# Unit 1 Lab: Exploring Real-World Data (UK & US)

Welcome to your first hands-on lab. In this notebook you will:

- Load real CSV datasets from UK retail and US e-commerce.
- Explore the structure of the data (columns, types, missing values).
- Calculate simple summaries and compare UK vs US patterns.
- Answer short written questions like you would in an exam or job task.
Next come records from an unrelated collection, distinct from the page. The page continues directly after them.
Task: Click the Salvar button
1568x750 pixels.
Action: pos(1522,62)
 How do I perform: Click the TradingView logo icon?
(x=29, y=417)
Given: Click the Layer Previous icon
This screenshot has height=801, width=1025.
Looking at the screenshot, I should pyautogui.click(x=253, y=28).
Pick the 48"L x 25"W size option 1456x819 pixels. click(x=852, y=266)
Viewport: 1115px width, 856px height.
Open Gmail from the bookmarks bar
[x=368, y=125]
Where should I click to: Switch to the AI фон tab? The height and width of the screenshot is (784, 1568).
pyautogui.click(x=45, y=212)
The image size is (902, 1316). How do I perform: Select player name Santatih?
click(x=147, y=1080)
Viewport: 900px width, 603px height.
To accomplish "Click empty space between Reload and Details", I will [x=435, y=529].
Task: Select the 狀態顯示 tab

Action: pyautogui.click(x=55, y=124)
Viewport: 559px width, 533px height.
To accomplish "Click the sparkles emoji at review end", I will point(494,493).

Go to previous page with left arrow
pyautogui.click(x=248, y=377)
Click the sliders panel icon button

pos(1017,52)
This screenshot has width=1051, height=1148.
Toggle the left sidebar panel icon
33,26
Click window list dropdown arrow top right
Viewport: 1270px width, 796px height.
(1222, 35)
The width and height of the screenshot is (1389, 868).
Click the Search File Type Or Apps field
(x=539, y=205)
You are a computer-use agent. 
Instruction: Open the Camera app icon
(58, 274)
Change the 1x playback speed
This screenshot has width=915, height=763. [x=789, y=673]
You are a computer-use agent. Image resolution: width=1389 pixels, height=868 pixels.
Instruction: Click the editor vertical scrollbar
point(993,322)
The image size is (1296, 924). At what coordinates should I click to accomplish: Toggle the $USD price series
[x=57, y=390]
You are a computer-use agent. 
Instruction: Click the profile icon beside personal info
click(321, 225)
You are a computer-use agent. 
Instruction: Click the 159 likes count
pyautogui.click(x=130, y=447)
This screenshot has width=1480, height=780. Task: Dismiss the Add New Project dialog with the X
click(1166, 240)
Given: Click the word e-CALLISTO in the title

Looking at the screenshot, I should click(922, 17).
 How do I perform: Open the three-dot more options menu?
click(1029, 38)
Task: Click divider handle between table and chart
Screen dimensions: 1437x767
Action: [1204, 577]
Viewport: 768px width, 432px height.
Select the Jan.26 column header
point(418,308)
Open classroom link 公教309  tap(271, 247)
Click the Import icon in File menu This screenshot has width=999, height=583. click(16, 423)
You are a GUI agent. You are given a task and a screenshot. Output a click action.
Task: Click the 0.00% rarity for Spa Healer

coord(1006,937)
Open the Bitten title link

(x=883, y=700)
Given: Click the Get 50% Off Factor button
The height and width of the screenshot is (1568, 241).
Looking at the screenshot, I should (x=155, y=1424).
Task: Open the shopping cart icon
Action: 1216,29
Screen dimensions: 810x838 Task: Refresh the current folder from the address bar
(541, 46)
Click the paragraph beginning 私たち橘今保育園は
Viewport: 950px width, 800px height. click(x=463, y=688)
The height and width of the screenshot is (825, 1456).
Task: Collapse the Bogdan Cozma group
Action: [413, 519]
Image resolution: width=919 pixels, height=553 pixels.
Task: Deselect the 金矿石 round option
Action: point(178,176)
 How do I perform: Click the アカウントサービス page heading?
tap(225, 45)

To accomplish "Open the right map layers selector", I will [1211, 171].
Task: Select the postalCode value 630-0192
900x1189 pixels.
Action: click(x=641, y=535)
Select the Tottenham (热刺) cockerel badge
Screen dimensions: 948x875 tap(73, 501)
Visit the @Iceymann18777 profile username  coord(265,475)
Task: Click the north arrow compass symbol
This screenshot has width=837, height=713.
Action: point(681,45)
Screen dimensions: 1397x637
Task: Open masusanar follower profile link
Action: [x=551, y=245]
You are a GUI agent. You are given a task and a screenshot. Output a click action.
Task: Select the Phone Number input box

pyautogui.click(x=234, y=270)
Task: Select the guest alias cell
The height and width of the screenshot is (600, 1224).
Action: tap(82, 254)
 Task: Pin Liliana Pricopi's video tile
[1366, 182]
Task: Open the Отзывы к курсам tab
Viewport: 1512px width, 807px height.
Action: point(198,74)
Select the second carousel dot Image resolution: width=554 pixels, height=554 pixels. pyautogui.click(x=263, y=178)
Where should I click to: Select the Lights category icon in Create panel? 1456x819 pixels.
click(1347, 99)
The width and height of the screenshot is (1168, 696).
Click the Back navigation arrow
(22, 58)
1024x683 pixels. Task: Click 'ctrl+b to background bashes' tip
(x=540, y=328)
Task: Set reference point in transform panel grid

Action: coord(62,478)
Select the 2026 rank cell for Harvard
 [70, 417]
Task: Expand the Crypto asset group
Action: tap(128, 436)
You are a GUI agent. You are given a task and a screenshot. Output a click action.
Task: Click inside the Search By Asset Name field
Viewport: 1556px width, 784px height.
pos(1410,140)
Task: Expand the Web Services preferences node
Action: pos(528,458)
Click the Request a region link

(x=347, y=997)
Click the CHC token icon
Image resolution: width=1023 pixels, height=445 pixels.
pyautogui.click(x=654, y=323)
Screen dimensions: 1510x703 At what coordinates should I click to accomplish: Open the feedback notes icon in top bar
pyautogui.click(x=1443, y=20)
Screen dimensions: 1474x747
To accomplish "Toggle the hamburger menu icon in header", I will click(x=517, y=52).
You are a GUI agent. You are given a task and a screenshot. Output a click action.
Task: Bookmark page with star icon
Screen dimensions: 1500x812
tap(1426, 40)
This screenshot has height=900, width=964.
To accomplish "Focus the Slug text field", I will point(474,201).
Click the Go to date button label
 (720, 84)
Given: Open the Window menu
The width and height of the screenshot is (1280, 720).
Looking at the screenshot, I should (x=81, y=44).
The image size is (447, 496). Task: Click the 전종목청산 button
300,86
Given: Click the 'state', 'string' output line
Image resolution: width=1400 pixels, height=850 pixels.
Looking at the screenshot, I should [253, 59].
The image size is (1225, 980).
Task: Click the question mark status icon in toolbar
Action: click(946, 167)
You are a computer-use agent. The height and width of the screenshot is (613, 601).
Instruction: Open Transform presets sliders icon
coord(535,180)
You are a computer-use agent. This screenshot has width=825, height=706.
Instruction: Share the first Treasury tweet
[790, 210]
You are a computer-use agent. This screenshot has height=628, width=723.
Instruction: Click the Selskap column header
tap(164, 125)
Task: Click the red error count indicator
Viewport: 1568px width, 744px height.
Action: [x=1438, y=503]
You do **not** need any advanced Python yet. We will use simple commands and
focus on understanding *what the data is telling you*.

---

## 1. Setup

Run the cell below to import the libraries we need.

```python
import pandas as pd
from pathlib import Path

# Set base path relative to this notebook location
BASE_PATH = Path("..") / "datasets"

UK_RETAIL_PATH = BASE_PATH / "uk_retail_sales.csv"
US_ECOM_PATH = BASE_PATH / "us_ecommerce_orders.csv"

UK_RETAIL_PATH, US_ECOM_PATH
```

**Task 1.1** – Run the cell. If there is an error, read it carefully and fix it.

- If the path is wrong, check that the `data_science_pathway1/datasets/`
  folder exists and contains the two CSV files.

---

## 2. Load the datasets

### 2.1 Load UK retail sales

```python
uk_retail = pd.read_csv(UK_RETAIL_PATH)
uk_retail.head()
```

**Task 2.1** – After running the cell:

- How many **rows** and **columns** are there in `uk_retail`?
- In your own words, what does **one row** represent?

Write your answers here:

```python
# TODO: Replace the text below with your own answers
uk_rows, uk_cols = uk_retail.shape
print("Rows:", uk_rows, "Columns:", uk_cols)

# One row represents: ... (describe in plain English)
```

### 2.2 Load US e-commerce orders

```python
us_ecom = pd.read_csv(US_ECOM_PATH)
us_ecom.head()
```

**Task 2.2** – Answer similar questions for the US dataset:

- How many rows and columns?
- What does one row represent?

---

## 3. Basic data understanding

### 3.1 Column types and missing values

```python
uk_retail.info()
```

```python
us_ecom.info()
```

**Task 3.1** – Look at the output and answer:

1. Which columns are numbers, which are text, which are dates?
2. Do you see any obvious missing values or strange types?

Write a short summary:

```python
# TODO: Write a short summary in comments
# Example:
# - In uk_retail, sales_amount is float, transactions is int...
# - In us_ecom, order_value is float, etc.
```

---

## 4. Simple summaries and comparisons

### 4.1 Total and average sales

```python
uk_summary = uk_retail["sales_amount"].describe()
us_summary = us_ecom["order_value"].describe()

uk_summary, us_summary
```

**Task 4.1** – Based on the output, compare UK vs US:

- Which dataset has the higher **average** order/sales value?
- Which one is more **variable** (look at std / min / max)?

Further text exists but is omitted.